El alcalde de Bogotá, Carlos Fernando Galán, se despachó contra el presidente Gustavo Petro desde la Asamblea General de Asocapitales que se desarrolla en Medellín.
El mandatario distrital aseguró que las ciudades capitales han avanzado en sus agendas en medio de los obstáculos que ha interpuesto el Gobierno nacional para el desarrollo de las regiones.
Esa es la conclusión a la que llegaron, de manera unánime, los alcaldes de las ciudades capitales tras los dos días de cumbre en la que se encontraron 23 alcaldes y los delegados de otras entidades territoriales del país.
“En las ciudades hemos avanzado en medio de dificultades en el diálogo con la nación. Seguramente nos dirán que hay una discusión entre algunos alcaldes con el Gobierno nacional y, realmente, no es entre algunos alcaldes.

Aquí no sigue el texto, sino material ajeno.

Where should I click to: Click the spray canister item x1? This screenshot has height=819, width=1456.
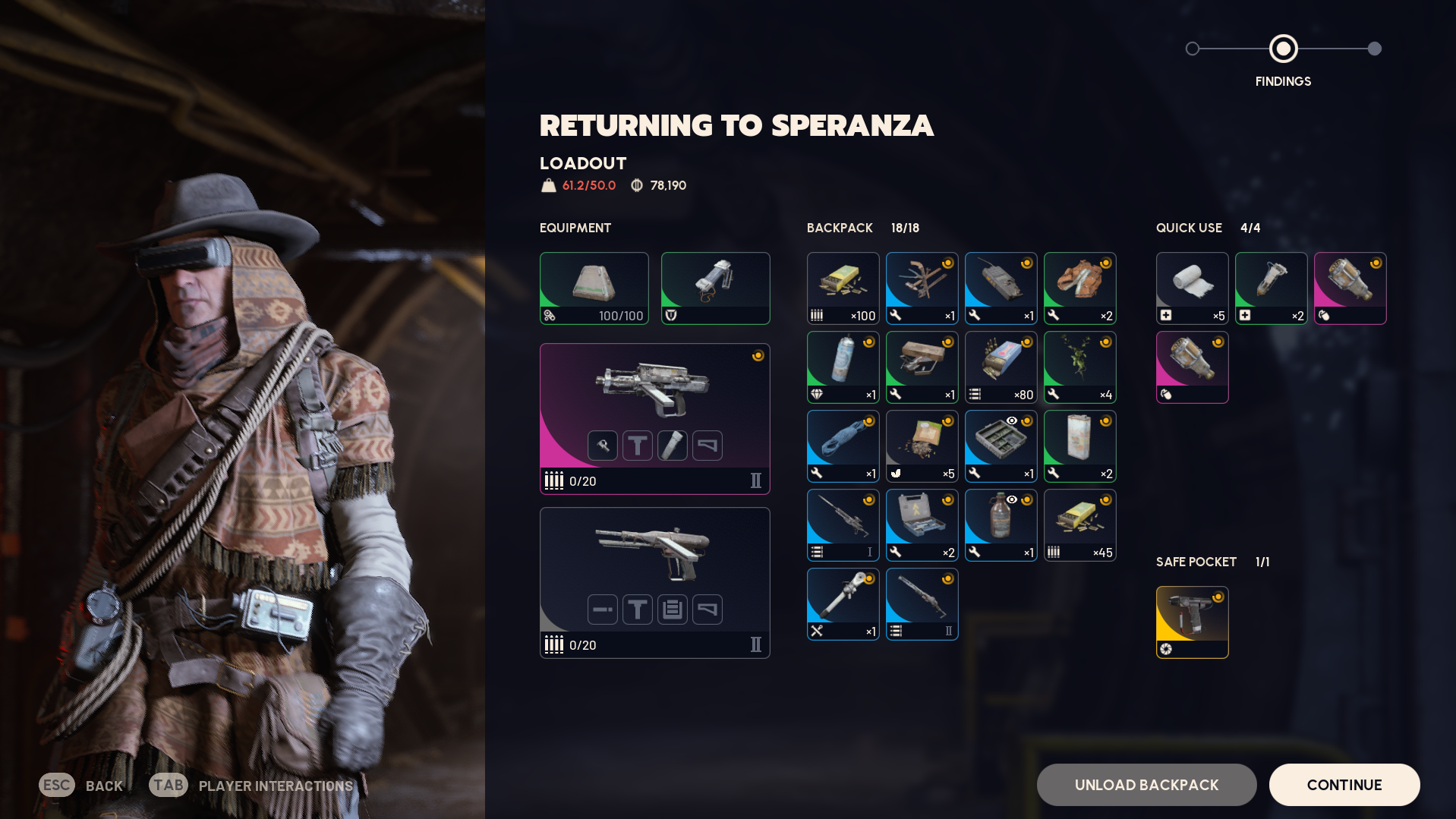(843, 367)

Lo que vimos el día de ayer es una preocupación generalizada por la falta de diálogo e interlocución porque el Gobierno vea en los alcaldes unos aliados para cumplir las metas (...) No es un tema aislado”, expresó el alcalde de Bogotá.

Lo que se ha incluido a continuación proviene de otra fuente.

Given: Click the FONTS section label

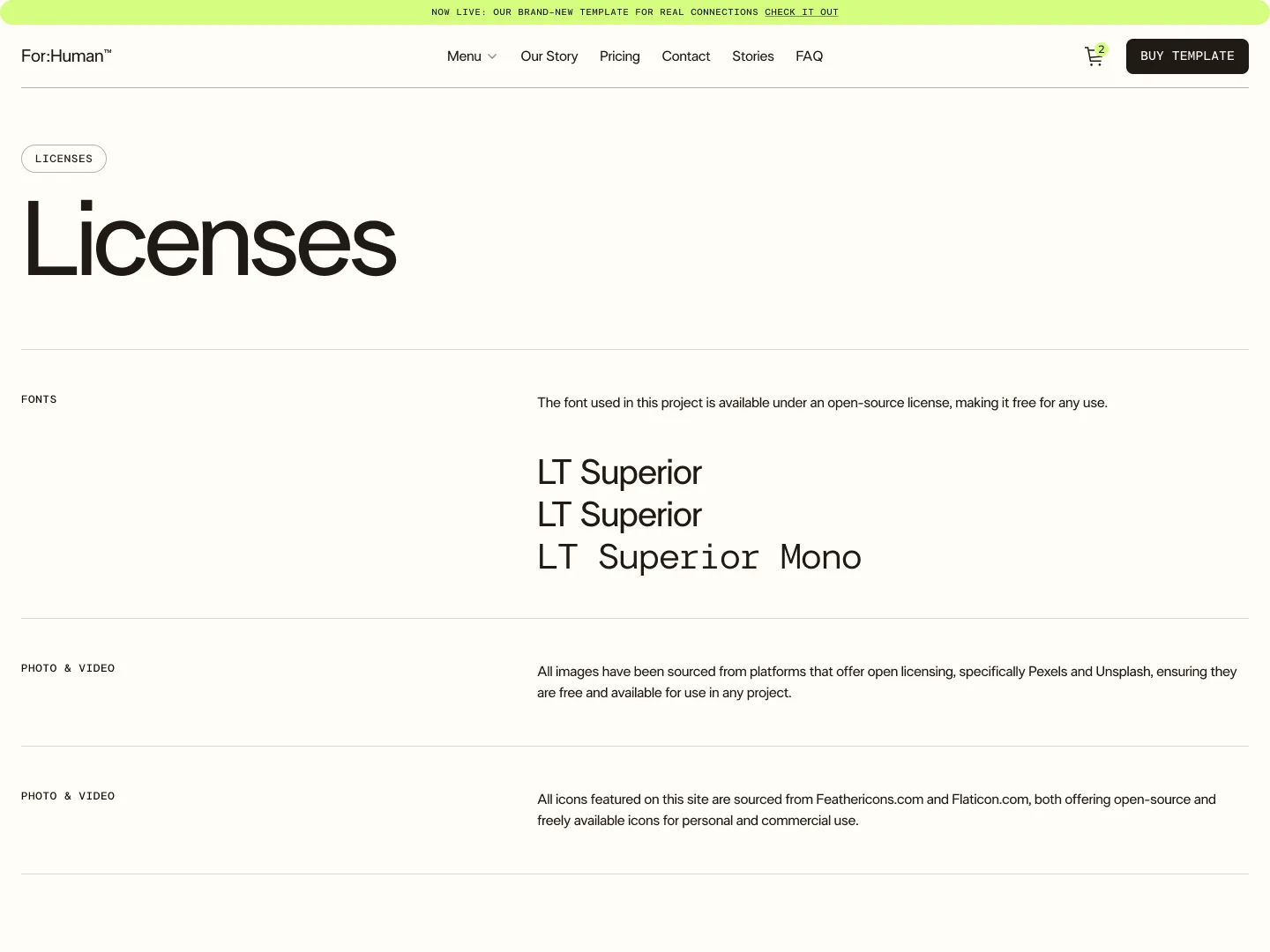Looking at the screenshot, I should [39, 399].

Galán comentó que sus críticos dirán que, cada que se encuentra con el alcalde de Medellín, Federico Gutiérrez, ambos terminan cuestionando la administración Petro. Sin embargo, respondió que sus comentarios corresponden a un malestar generalizado de quienes administran las ciudades capitales del país.
“En Bogotá estamos haciendo un esfuerzo sin precedentes en transformación. Por ejemplo, estamos cumpliendo el sueño de tener Metro en medio de dificultades e, increíblemente, en medio de una situación donde un Gobierno nacional quiere parar el proyecto y ha querido pararlo desde que arrancó. Imagínense eso: un proyecto de la envergadura que va a mover más de un millón de pasajeros al día en una sola línea y un gobierno que ha buscado por todos los medios detenerlo y no ha podido”, detalló.
El mandatario distrital aseguró que la situación del Metro de Bogotá es la evidencia de la falta de respaldo a los alcaldes para el avance de los proyectos locales. Asimismo, afirmó que pronto llegará el momento de “pasar la página”, esperando que el próximo gobierno entienda la importancia de la interlocución entre las administraciones locales y el Estado central para producir resultados.